In a radio interview with ESPN, part of a bid to reconnect with golf fans nearly a year after the auto accident that touched off the scandal, Woods said that despite all he has lost he is better off for it.
“Infinitely (happier). I’m just more clear about my perspective, who I am, where I want to go. It’s amazing how much better I feel each and every day,” Woods said.
“It was the best thing to go through that and come out on the other side and look at where I’m at now and how much better I feel now. I have a much better perspective now.” The former world No.1 called his quest to win five more major titles and pass Nicklaus for the all-time record “still important.”
“I would still like to get to 19,” Woods said. “Obviously I need to play better, shoot lower scores. Shooting rounds in the 70s ain’t going to get it done.”
About trying to regain his top form after a winless season and no longer being a defending champion at any event, Woods said: “I’m just putting the pieces together. “At tournament time (I need to) make the adjustments and turn on the right fix. That’s something I’m working on.”

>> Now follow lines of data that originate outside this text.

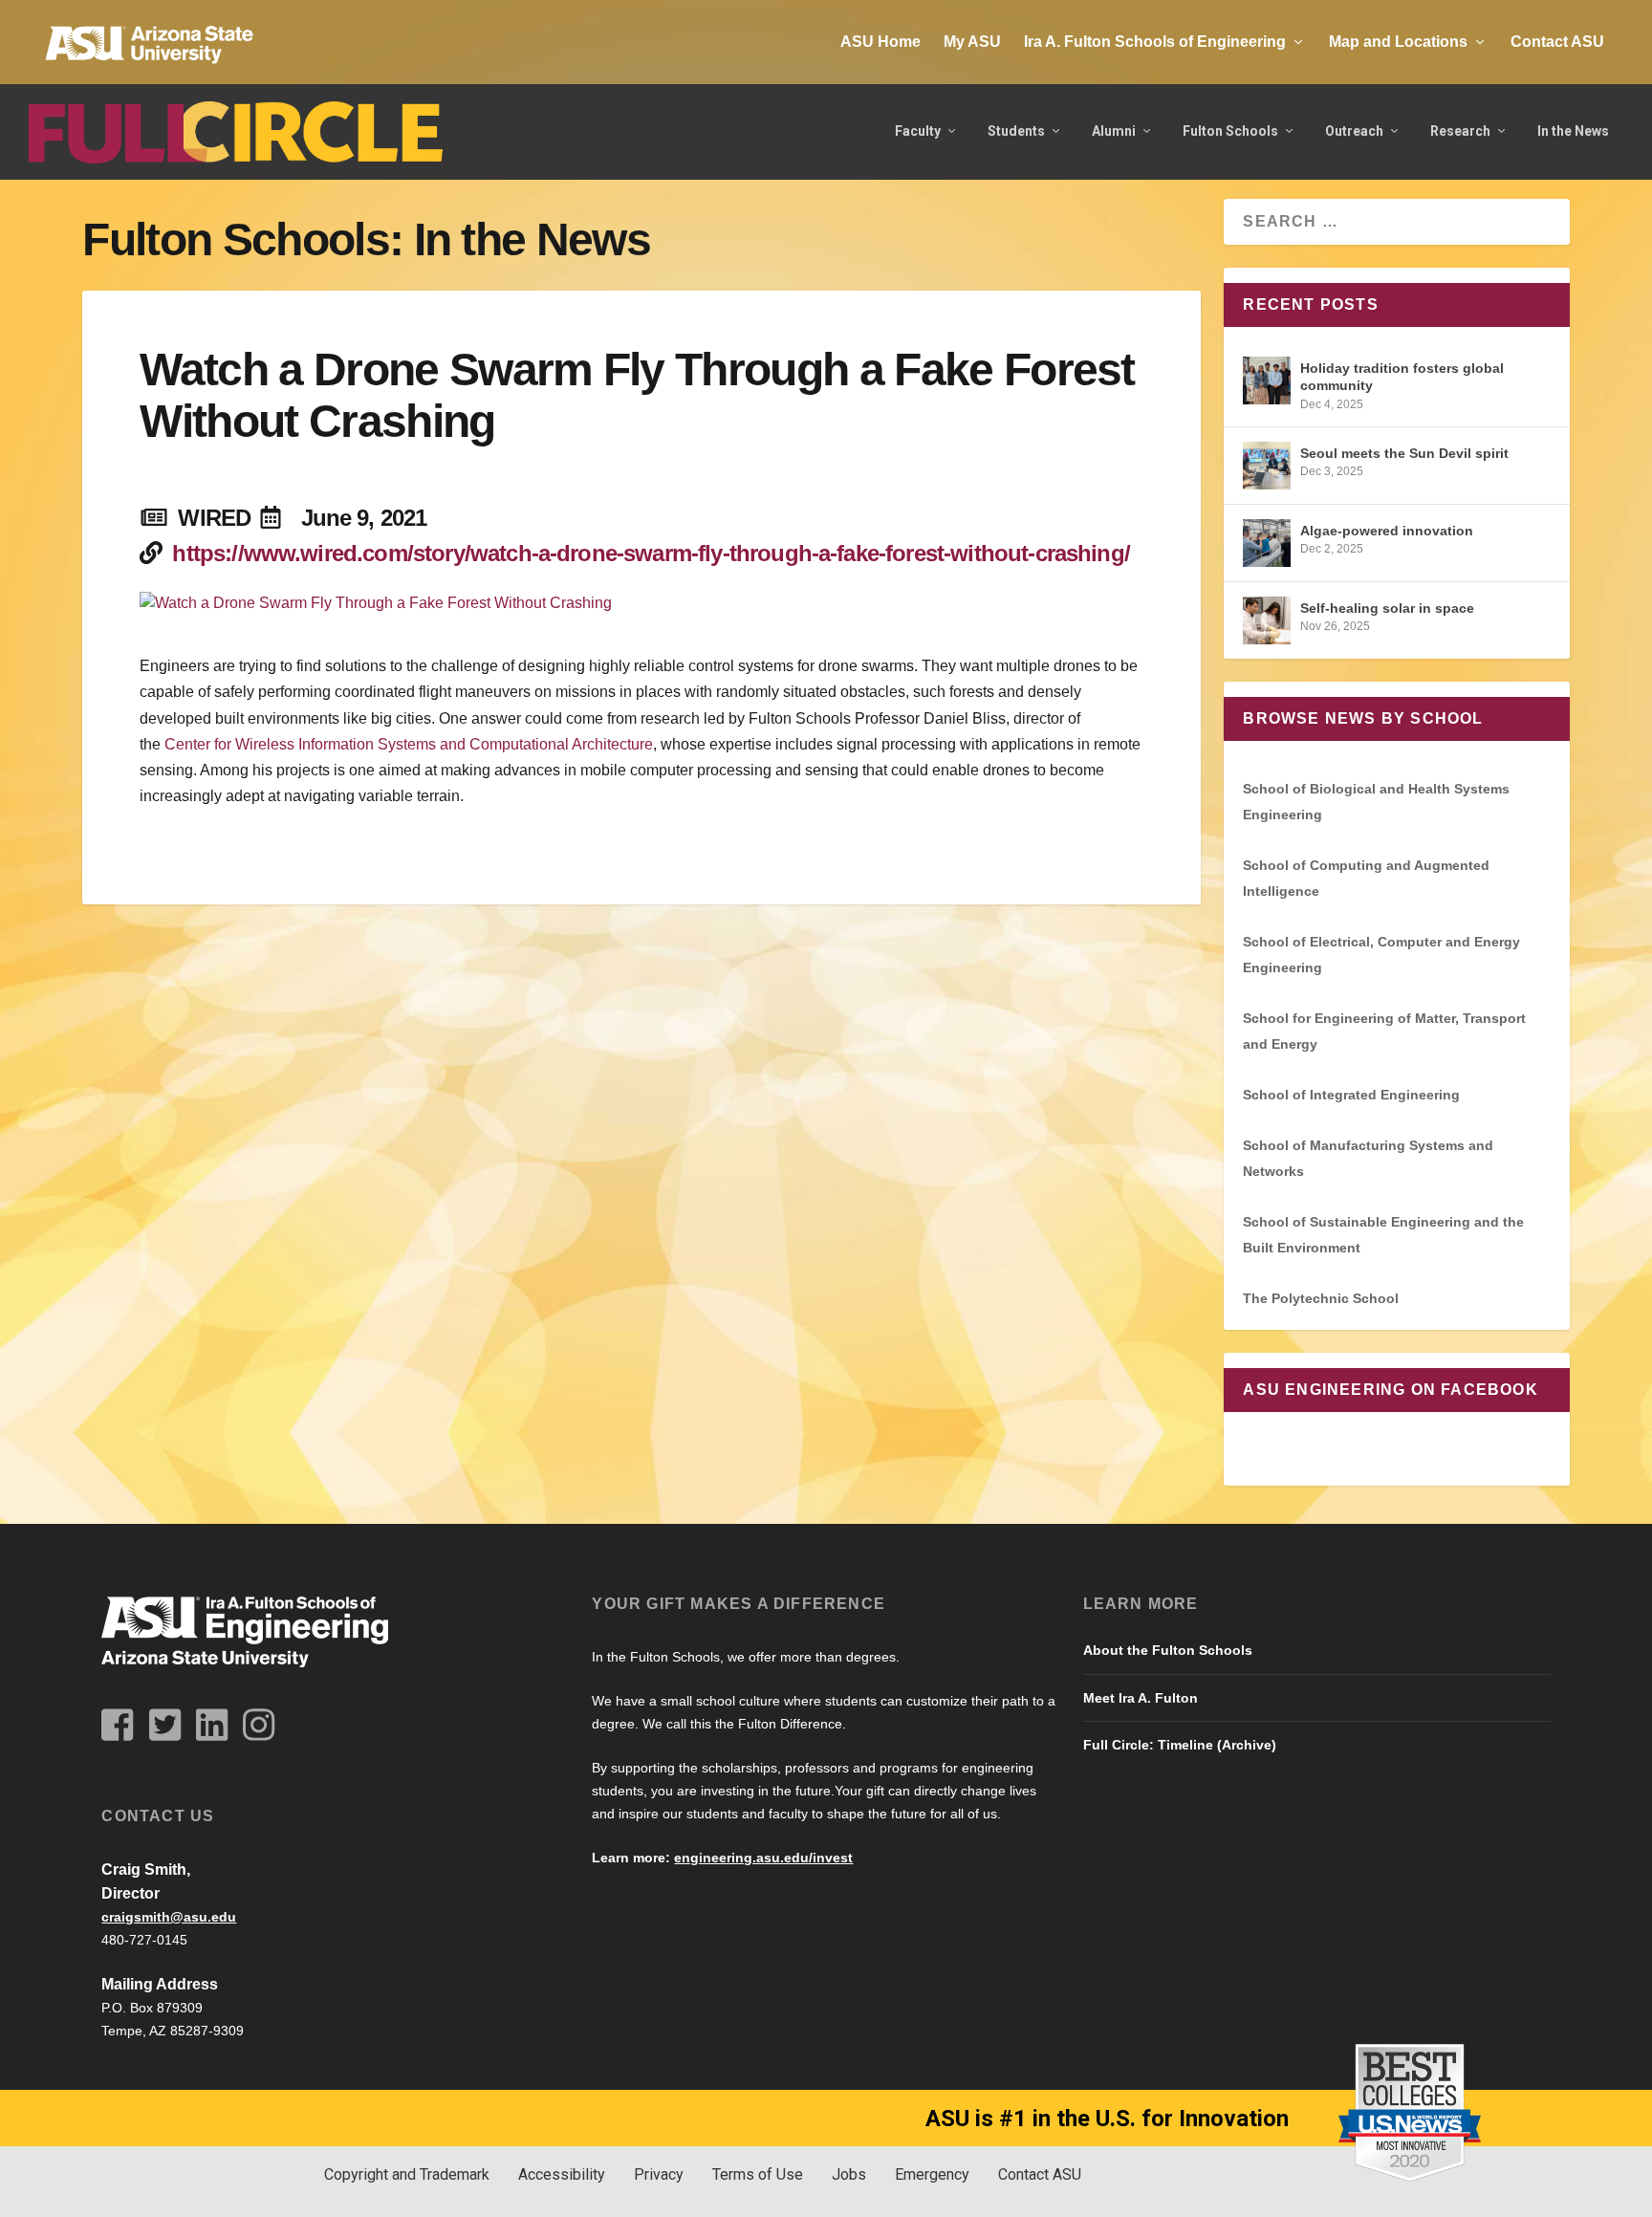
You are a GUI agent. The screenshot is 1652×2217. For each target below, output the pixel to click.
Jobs (849, 2174)
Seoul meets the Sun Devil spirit (1404, 453)
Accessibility (561, 2174)
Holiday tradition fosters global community (1402, 376)
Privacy (659, 2174)
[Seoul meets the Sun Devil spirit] (1267, 465)
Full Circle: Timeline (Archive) (1179, 1744)
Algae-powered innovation (1386, 530)
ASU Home (880, 41)
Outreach (1354, 131)
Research (1460, 131)
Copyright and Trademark (406, 2174)
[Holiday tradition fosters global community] (1267, 380)
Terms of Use (757, 2174)
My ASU (972, 41)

Woods, a 14-time major champion, was getting ahead of stories to come next week about the anniversary of the scandal that led to revelations about his infidenlity and the destruction of his once-iconic image.
“It’s about time I basically again made a connection to fans who have been pretty great to me in the past year,” Woods said.
The sex scandal has led to his divorce from Elin Nordegren and his fall from the world number one ranking after a 2010 season in which he went winless for the first time in his career.
“If that didn’t happen. I don’t think I would be as blessed and as balanced as I am now,” Woods said.
“It was a slow gradual process when I had slipped away from my core values and my upbringing. It wasn’t a pleasant feling. It wasn’t a good place to be. It was very destructive.”
Show hosts Mike Greenberg and Mike Golic said they could ask anything they wanted but would not ask about each specific woman who has claimed a sexual relationship with Woods during his marriage.
The Woods charm offensive has also included a first-person writing in Newsweek magazine and his arrival on Twitter.
Woods on Wednesday began sending messages on the Twitter social network and already has 150,000 followers. Minutes after the interview he “tweeted”: “The best part about phone interview is getting to wear shorts.”
Woods said his goal was to become a better man and rebuild his life on and off the golf course.
“To rebuild it is basically coming to grips with who I am. If I’m not happy, the fans will know it,” Woods said.
“I was down. I was angry. I wasn’t happy with who I was. I was doing things that morally, inside, I knew were wrong. I’ve come out the other side.”
Asked if the wives of golf rivals welcomed his return, Woods said: “A lot of the wives were fantastic, were extremely nice to me.”
Woods said his children with Nordegren, daughter Sam and son Charlie, were “priority number one”.
“They mean everything to me,” Woods said. “I’m thankful to have my kids, to spend time with them, teaching them something every single day.”